## Task to carry out:
What is needed here is an exact reprint of every record below.
********************
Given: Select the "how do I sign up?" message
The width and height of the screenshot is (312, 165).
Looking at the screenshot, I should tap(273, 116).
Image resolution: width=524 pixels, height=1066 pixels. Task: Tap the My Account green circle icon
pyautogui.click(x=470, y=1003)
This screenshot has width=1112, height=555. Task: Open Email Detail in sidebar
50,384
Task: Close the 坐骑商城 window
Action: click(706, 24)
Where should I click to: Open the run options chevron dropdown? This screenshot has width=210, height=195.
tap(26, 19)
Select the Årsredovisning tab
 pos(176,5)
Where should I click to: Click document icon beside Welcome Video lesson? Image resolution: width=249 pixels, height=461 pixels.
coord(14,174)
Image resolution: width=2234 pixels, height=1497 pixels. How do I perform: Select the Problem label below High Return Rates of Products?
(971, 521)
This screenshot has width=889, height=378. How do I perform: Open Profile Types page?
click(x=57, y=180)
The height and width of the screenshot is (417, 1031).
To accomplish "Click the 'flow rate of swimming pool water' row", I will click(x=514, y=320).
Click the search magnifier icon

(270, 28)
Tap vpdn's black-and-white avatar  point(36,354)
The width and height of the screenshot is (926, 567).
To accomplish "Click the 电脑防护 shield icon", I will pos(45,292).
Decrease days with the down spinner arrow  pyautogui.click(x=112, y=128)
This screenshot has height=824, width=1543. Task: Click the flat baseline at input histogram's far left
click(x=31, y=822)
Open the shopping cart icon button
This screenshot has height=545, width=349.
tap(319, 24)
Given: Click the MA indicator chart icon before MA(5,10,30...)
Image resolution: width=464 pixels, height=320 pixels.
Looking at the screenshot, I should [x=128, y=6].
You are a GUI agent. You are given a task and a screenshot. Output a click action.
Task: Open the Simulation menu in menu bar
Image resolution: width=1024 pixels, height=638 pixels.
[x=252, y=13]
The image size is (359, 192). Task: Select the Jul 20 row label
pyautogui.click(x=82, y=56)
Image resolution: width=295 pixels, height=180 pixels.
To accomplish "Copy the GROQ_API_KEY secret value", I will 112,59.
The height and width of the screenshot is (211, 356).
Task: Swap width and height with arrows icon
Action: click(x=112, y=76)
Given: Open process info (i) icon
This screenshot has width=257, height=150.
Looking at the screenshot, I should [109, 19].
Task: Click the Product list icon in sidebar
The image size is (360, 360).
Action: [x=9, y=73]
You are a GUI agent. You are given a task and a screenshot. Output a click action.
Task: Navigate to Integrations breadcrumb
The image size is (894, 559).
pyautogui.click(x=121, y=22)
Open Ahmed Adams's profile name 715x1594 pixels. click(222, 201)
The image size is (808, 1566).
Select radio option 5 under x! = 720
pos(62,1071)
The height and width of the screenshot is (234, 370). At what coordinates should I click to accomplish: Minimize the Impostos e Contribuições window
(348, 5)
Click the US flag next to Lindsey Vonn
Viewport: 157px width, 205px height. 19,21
********************
## Answer space:
Given: Select the "how do I sign up?" message
The width and height of the screenshot is (312, 165).
Looking at the screenshot, I should tap(273, 116).
Image resolution: width=524 pixels, height=1066 pixels. Task: Tap the My Account green circle icon
pyautogui.click(x=470, y=1003)
This screenshot has width=1112, height=555. Task: Open Email Detail in sidebar
50,384
Task: Close the 坐骑商城 window
Action: click(706, 24)
Where should I click to: Open the run options chevron dropdown? This screenshot has width=210, height=195.
tap(26, 19)
Select the Årsredovisning tab
 pos(176,5)
Where should I click to: Click document icon beside Welcome Video lesson? Image resolution: width=249 pixels, height=461 pixels.
coord(14,174)
Image resolution: width=2234 pixels, height=1497 pixels. How do I perform: Select the Problem label below High Return Rates of Products?
(971, 521)
This screenshot has width=889, height=378. How do I perform: Open Profile Types page?
click(x=57, y=180)
The height and width of the screenshot is (417, 1031).
To accomplish "Click the 'flow rate of swimming pool water' row", I will click(x=514, y=320).
Click the search magnifier icon

(270, 28)
Tap vpdn's black-and-white avatar  point(36,354)
The width and height of the screenshot is (926, 567).
To accomplish "Click the 电脑防护 shield icon", I will pos(45,292).
Decrease days with the down spinner arrow  pyautogui.click(x=112, y=128)
This screenshot has height=824, width=1543. Task: Click the flat baseline at input histogram's far left
click(x=31, y=822)
Open the shopping cart icon button
This screenshot has height=545, width=349.
tap(319, 24)
Given: Click the MA indicator chart icon before MA(5,10,30...)
Image resolution: width=464 pixels, height=320 pixels.
Looking at the screenshot, I should [x=128, y=6].
You are a GUI agent. You are given a task and a screenshot. Output a click action.
Task: Open the Simulation menu in menu bar
Image resolution: width=1024 pixels, height=638 pixels.
[x=252, y=13]
The image size is (359, 192). Task: Select the Jul 20 row label
pyautogui.click(x=82, y=56)
Image resolution: width=295 pixels, height=180 pixels.
To accomplish "Copy the GROQ_API_KEY secret value", I will 112,59.
The height and width of the screenshot is (211, 356).
Task: Swap width and height with arrows icon
Action: click(x=112, y=76)
Given: Open process info (i) icon
This screenshot has width=257, height=150.
Looking at the screenshot, I should [109, 19].
Task: Click the Product list icon in sidebar
The image size is (360, 360).
Action: [x=9, y=73]
You are a GUI agent. You are given a task and a screenshot. Output a click action.
Task: Navigate to Integrations breadcrumb
The image size is (894, 559).
pyautogui.click(x=121, y=22)
Open Ahmed Adams's profile name 715x1594 pixels. click(222, 201)
The image size is (808, 1566).
Select radio option 5 under x! = 720
pos(62,1071)
The height and width of the screenshot is (234, 370). At what coordinates should I click to accomplish: Minimize the Impostos e Contribuições window
(348, 5)
Click the US flag next to Lindsey Vonn
Viewport: 157px width, 205px height. 19,21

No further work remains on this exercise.